La Encuesta de Utilización de Productos Fitosanitarios 2024, publicada por el Ministerio de Agricultura, revela que los fungicidas y bactericidas representan el 54% de todas las sustancias activas utilizadas en España, mientras que los herbicidas, desbrozadores y musguicidas suponen otro 27%. En cambio, los insecticidas y acaricidas apenas alcanzan el 17% del total.
Dicho de otra manera: más de ocho de cada diez kilos de fitosanitarios empleados por los agricultores españoles se utilizan para combatir hongos, enfermedades o malas hierbas, no insectos.
El glifosato sigue siendo el rey del campo
La encuesta, que analiza 19 grandes cultivos españoles durante la campaña agrícola 2024, también permite identificar cuáles son las sustancias activas más utilizadas. Y hay un nombre que aparece una y otra vez: el glifosato.
Este herbicida es la principal sustancia utilizada en cultivos tan importantes como el trigo, la cebada, el maíz, las leguminosas, el algodón o el girasol. En la cebada de secano, por ejemplo, representa más de un tercio de todas las sustancias activas aplicadas, mientras que en el girasol de secano supera el 56% del total.

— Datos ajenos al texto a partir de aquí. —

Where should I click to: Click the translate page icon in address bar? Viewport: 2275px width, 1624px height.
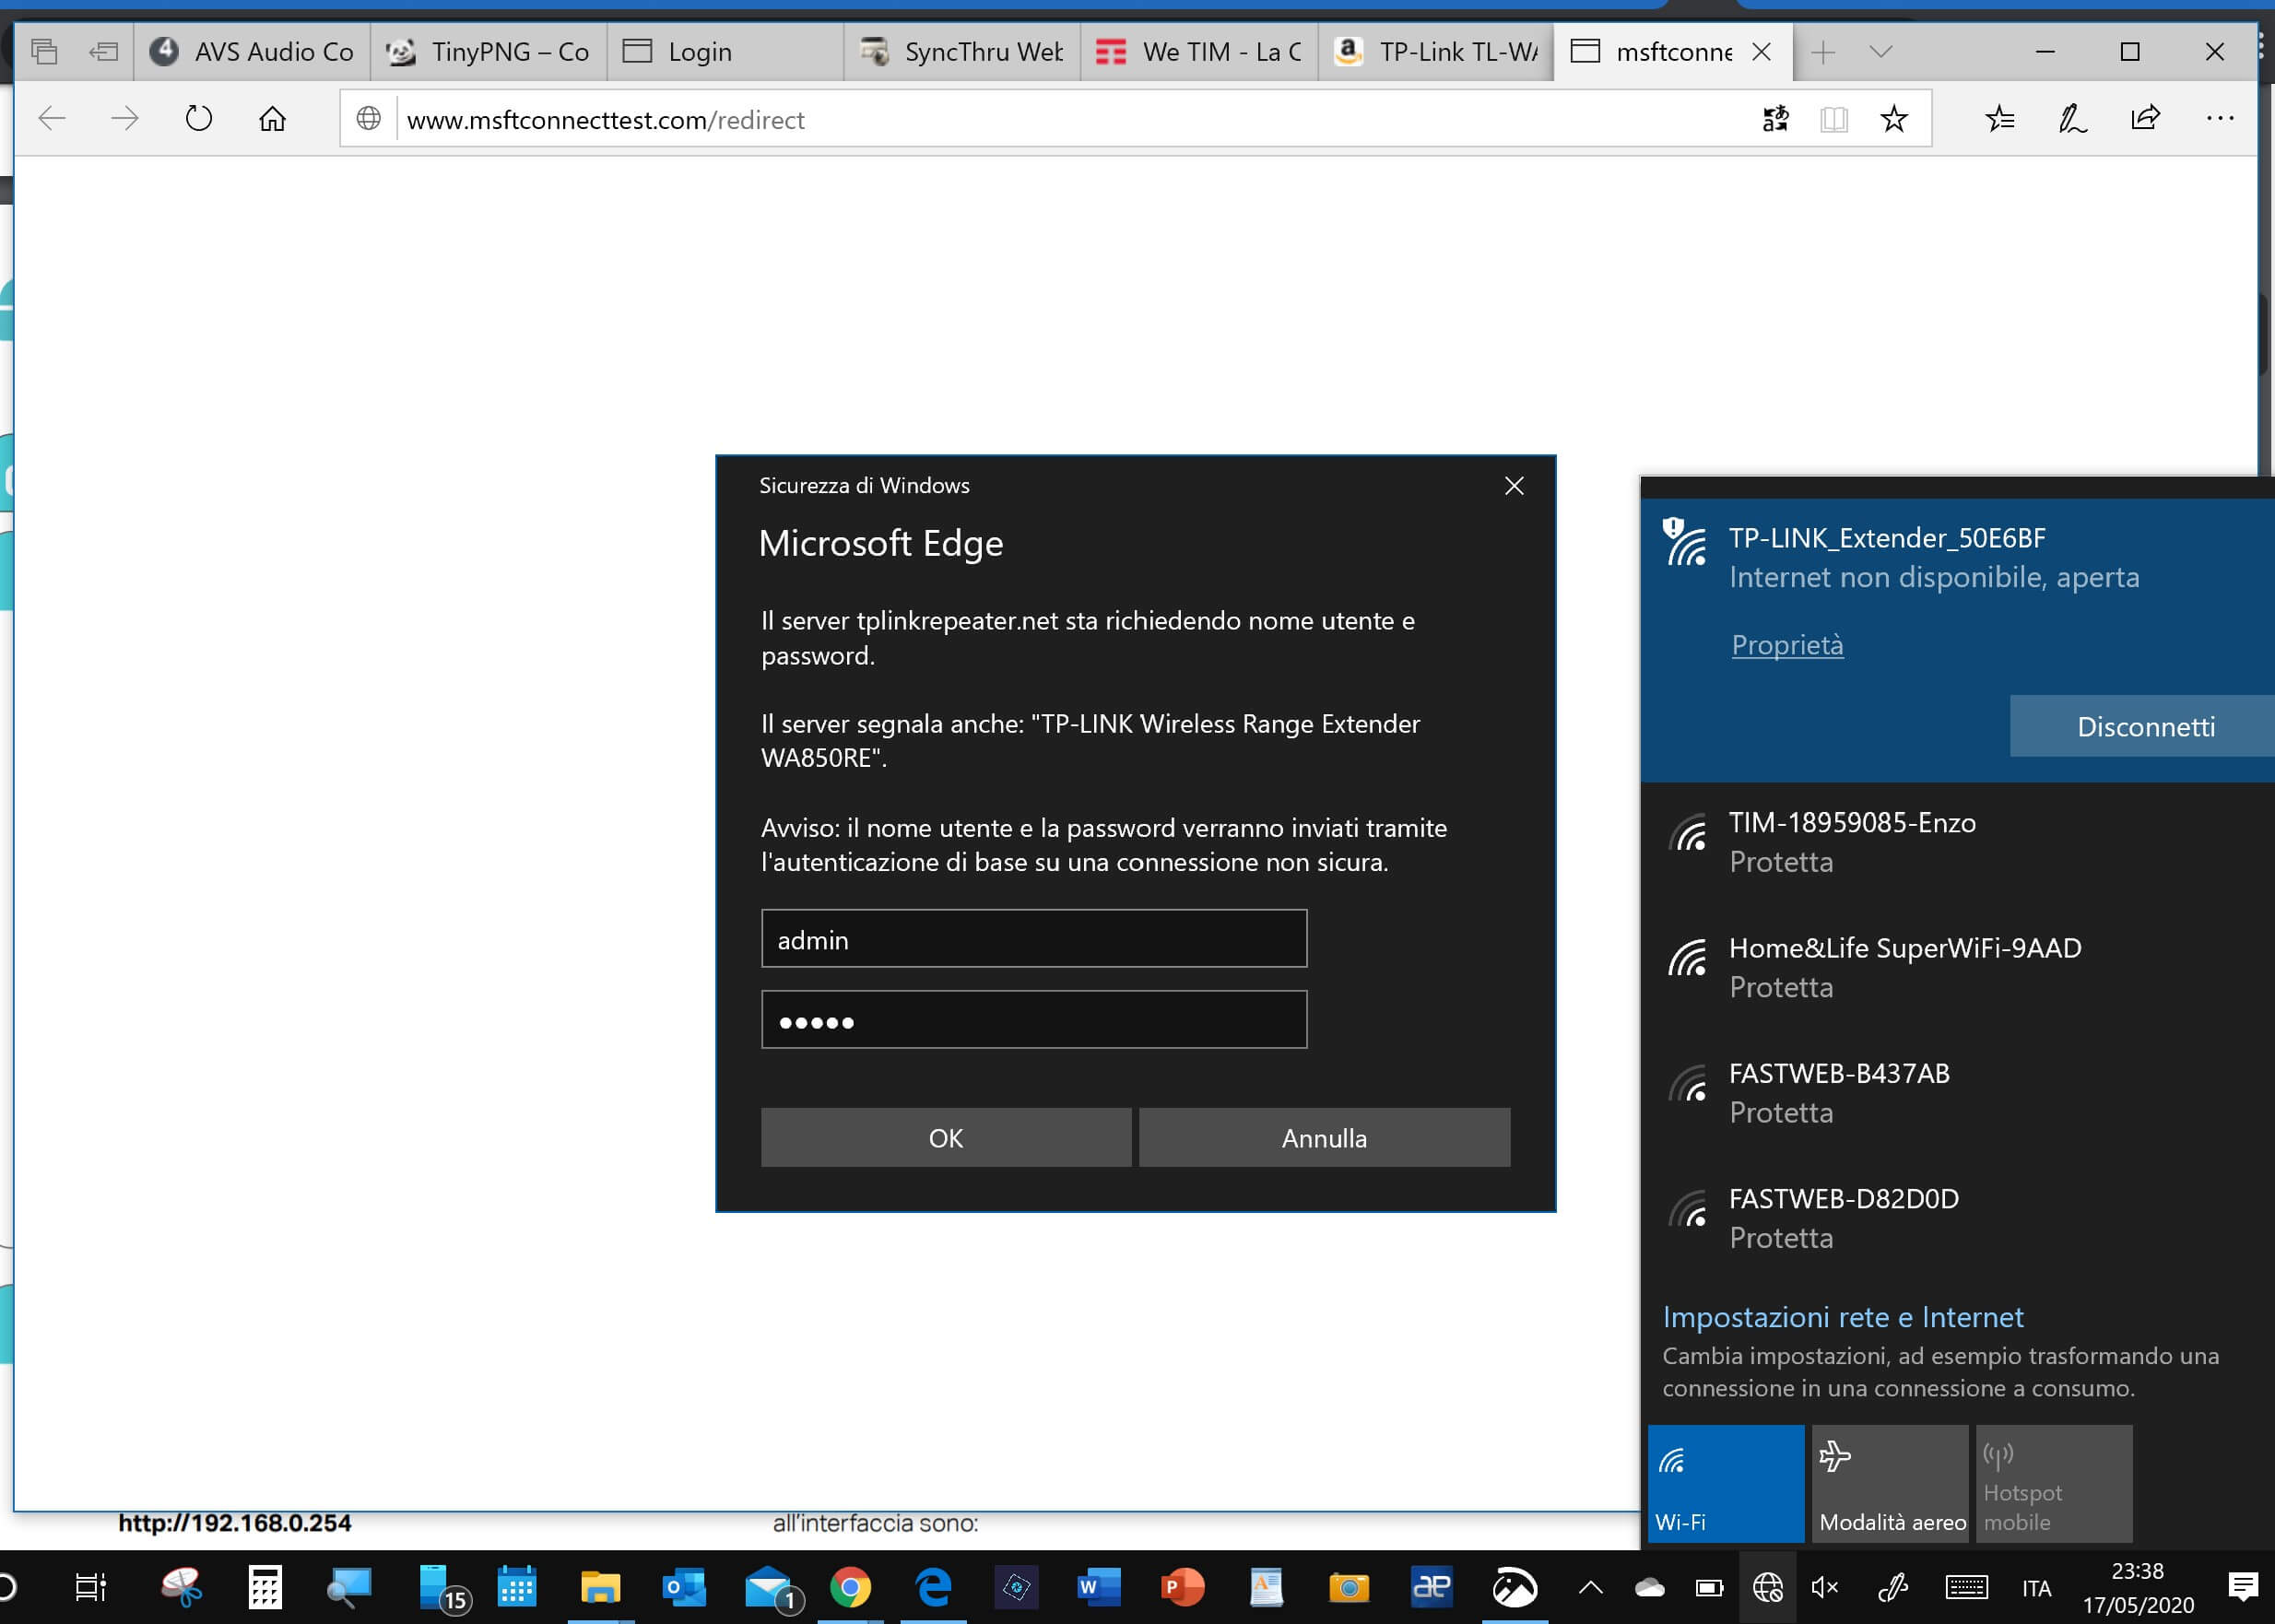[1775, 119]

Junto al glifosato aparecen otros nombres recurrentes como el prosulfocarb, muy utilizado en cereales y patata, la pendimetalina, habitual en leguminosas o algodón, o el S-metolacloro, empleado especialmente en maíz y girasol.
Los cultivos más dependientes de herbicidas
La encuesta muestra además enormes diferencias entre cultivos. Algunos dependen casi exclusivamente de herbicidas. Es el caso del girasol de secano, donde el 98,5% de las sustancias activas utilizadas pertenecen a esta categoría.
La situación es parecida en las leguminosas de secano, donde los herbicidas representan el 93,1% del total, o en la cebada de secano, donde alcanzan el 92,4%. En el maíz de regadío la proporción también supera el 92%.
Sin embargo, en el caso de la remolacha, los fungicidas tienen un peso claramente superior al de los herbicidas, con más de un 60,5% del total de sustancias activas utilizadas.
Y si hay un cultivo donde los insecticidas tienen una presencia destacada, ese es la patata. Según la encuesta, los insecticidas y acaricidas representan el 13,7% de todas las sustancias activas empleadas, una proporción muy superior a la del resto de grandes cultivos. Aun así, incluso en este caso, los herbicidas y fungicidas continúan teniendo más peso que los productos destinados a combatir insectos.
Menos aplicaciones de las que muchos imaginan
Otro dato llamativo es el número de tratamientos. En buena parte de las sustancias más utilizadas, el número medio de aplicaciones se sitúa muy cerca de una sola intervención por campaña. El glifosato, por ejemplo, presenta valores de entre 1,05 y 1,23 aplicaciones de media según el cultivo analizado.
También las dosis utilizadas suelen ser reducidas. En muchos casos rondan un kilo de sustancia activa por hectárea, aunque varían según el producto y el cultivo.
Los datos del Ministerio también arrojan luz sobre una de las grandes controversias de la política agraria europea. Mientras Bruselas insiste en reducir el uso de fitosanitarios y eliminar progresivamente determinadas sustancias activas, la encuesta revela la dependencia de la agricultura española de este tipo de sustancias destinadas a controlar hongos y malas hierbas. La pregunta que se hacen agricultores y organizaciones agrarias es obvia: ¿quién asumirá el coste si la UE sigue recortando herramientas fundamentales sin ofrecer alternativas?